Open ghost opened 4 years ago
The semantic highlight protocol is built in a way that different clients can have different tokens and modifiers even some which might not be standardize in the protocol since it will be very hard to cover all tokens and all modifiers across all languages.
@aeschli any comments on the specific request for import/include/require
. Would make sense to me. The other modifier
is IMO covered by the fact that a client can announce its own set of modifiers.
Yes, an import modifier makes sense. If the client doesn't know of a token type/modifier or shows no interest in it, then the server should not report it.
If the client doesn't know of a token type/modifier or shows no interest in it, then the server should not report it.
... which means it won't be colored at all, right? That means any more slightly unusual languages will always have a notable amount of modifiers completely uncolored (like, not even clearly set apart as someting modifier-like) without a vendor-specific editor plugin which IMHO goes entirely against the point of LSP and semantic coloring, the point that was to not require an editor-specific plugin to make things work right for the most part. I understand VS Code usually has an editor-specific plugin, but that should not be the expected model since it leads to the entire old O(n^2)
plugins problem which LSP was designed to avoid.
Is this really such an unusual view of mine? Please, add a generic modifier name. Forcing LSP servers to not report unknown modifiers at all, why would that be what the user wants?
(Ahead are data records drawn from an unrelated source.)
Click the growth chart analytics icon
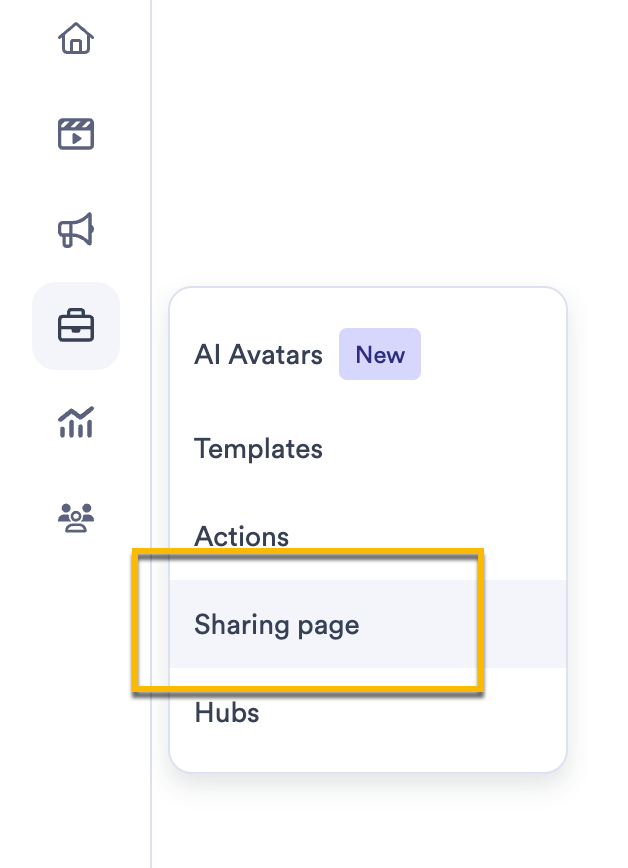This screenshot has width=628, height=868. 76,421
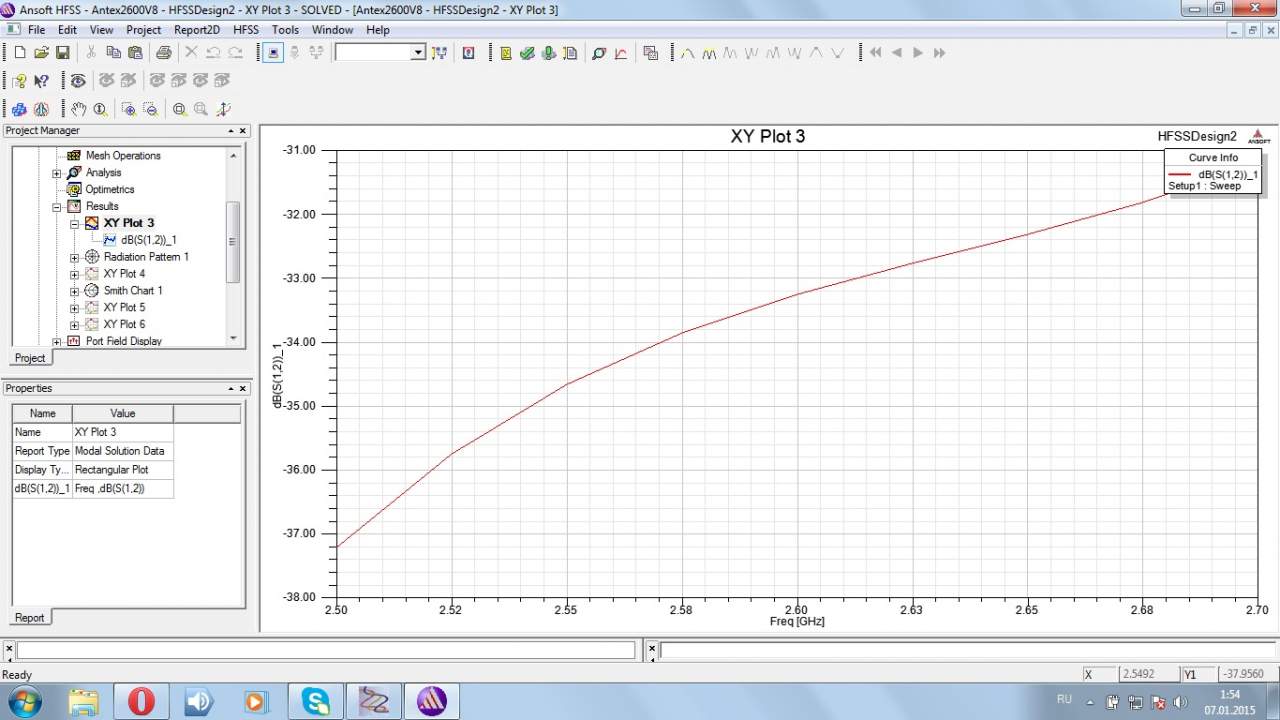
Task: Expand the Analysis tree node
Action: point(57,173)
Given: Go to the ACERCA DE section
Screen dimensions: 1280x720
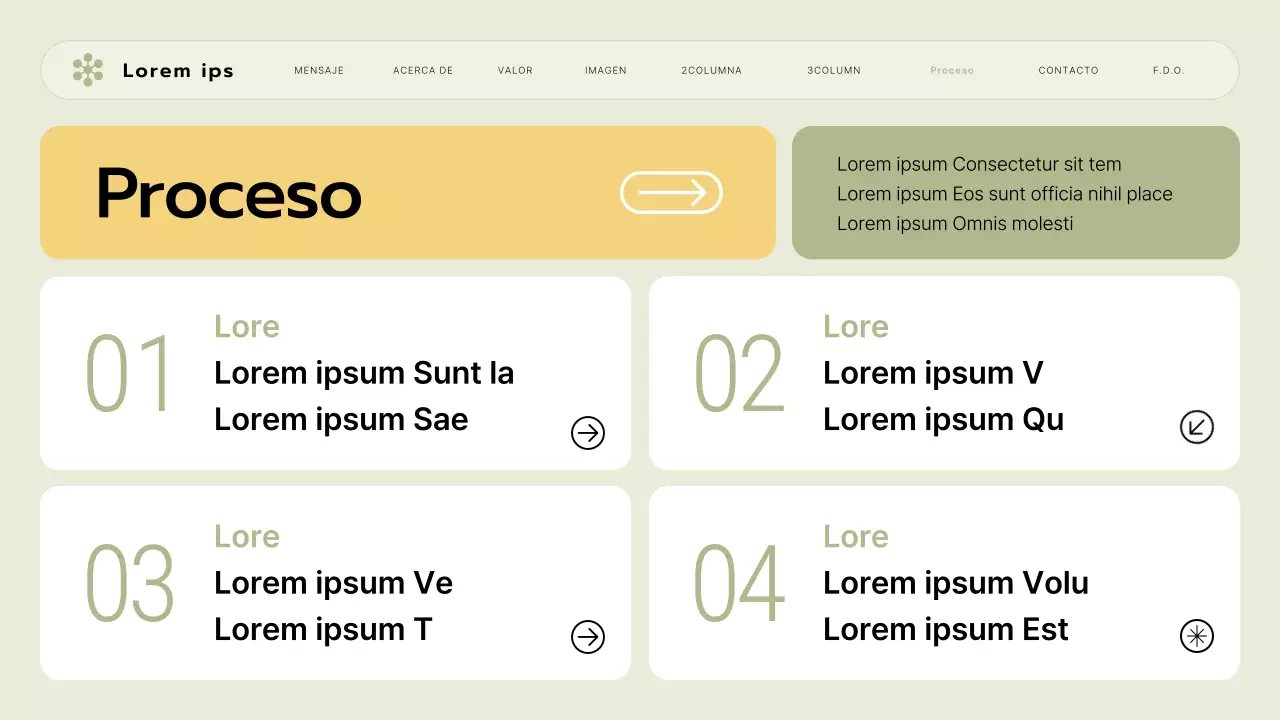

Edit: I mean, unless the expectation is most themes won't be expected to want to color modifiers differently. But given how prominent they are in the spec the assumption appears to be most would want to do that
Oh, I see, you are talking about a token type for modifier keywords? For example the public
in this snippet:
*public* void foo() {
}
We currently just have a keyword
token type for all keywords.
The modifiers in the list are intended to be annotations ('modifiers') to declarations and references.
class A {
static void foo() {
return A.foo();
}
}
So the first foo
has classification member.declaration.static
and the second one member.static
.
So, yes, having a modifier
tokenType makes sense.
Agree, that having a modifier token type makes sense. Will add it.
Done in the library. Missing in the spec.
@aeschli sorry, I suppose my suggestion was unclear. This is what I had in mind:
export enum SemanticTokenTypes {
comment = 'comment',
keyword = 'keyword',
string = 'string',
number = 'number',
regexp = 'regexp',
operator = 'operator',
namespace = 'namespace',
type = 'type',
struct = 'struct',
class = 'class',
interface = 'interface',
enum = 'enum',
typeParameter = 'typeParameter',
function = 'function',
member = 'member',
property = 'property',
macro = 'macro',
variable = 'variable',
parameter = 'parameter',
label = 'label',
import = 'import' /* NEW !! */
}
and:
export enum SemanticTokenModifiers {
documentation = 'documentation',
declaration = 'declaration',
definition = 'definition',
static = 'static',
abstract = 'abstract',
deprecated = 'deprecated',
readonly = 'readonly',
other = 'other' /* NEW */
}
Edit: although I'm thinking now, I assume modifier can be applied to any pre-existing token on top? In that case maybe it doesn't make too much sense, and @dbaeumer 's idea of a "modifier" SemanticTokenTypes
entry for tokens that are only there to store modifiers makes more sense. Well, not sure, actually, I guess both would work...?
Yes, there's the misunderstanding. Each semantic token is annotated by a SemanticTokenTypes and any number of SemanticTokenModifiers.
Not to be confused by the keyword syntax token that describes a modifier in the source code.
For keywords we have a single keyword
SemanticTokenTypes.
Now, as discussed, we could add a new token type modifierKeyword
. Before doing that, we should see if that's a popular request. You can pioneer this by just defining such token types on your side.
In VSCode we have a mechanism where extension can declare new token types based on a super type. They can also define mappings for theming. See https://github.com/microsoft/vscode/issues/96712#issuecomment-623454115 for an example.
What this means for LSP it would be part of a language server documentation to describe the token types it uses (standard and non-standard).
Now, as discussed, we could add a new token type modifierKeyword.
That sounds reasonable, so if LSP servers can't pick a modifier the editor knows at least the base type will reflect for the themeing it's a modifier. I like that solution.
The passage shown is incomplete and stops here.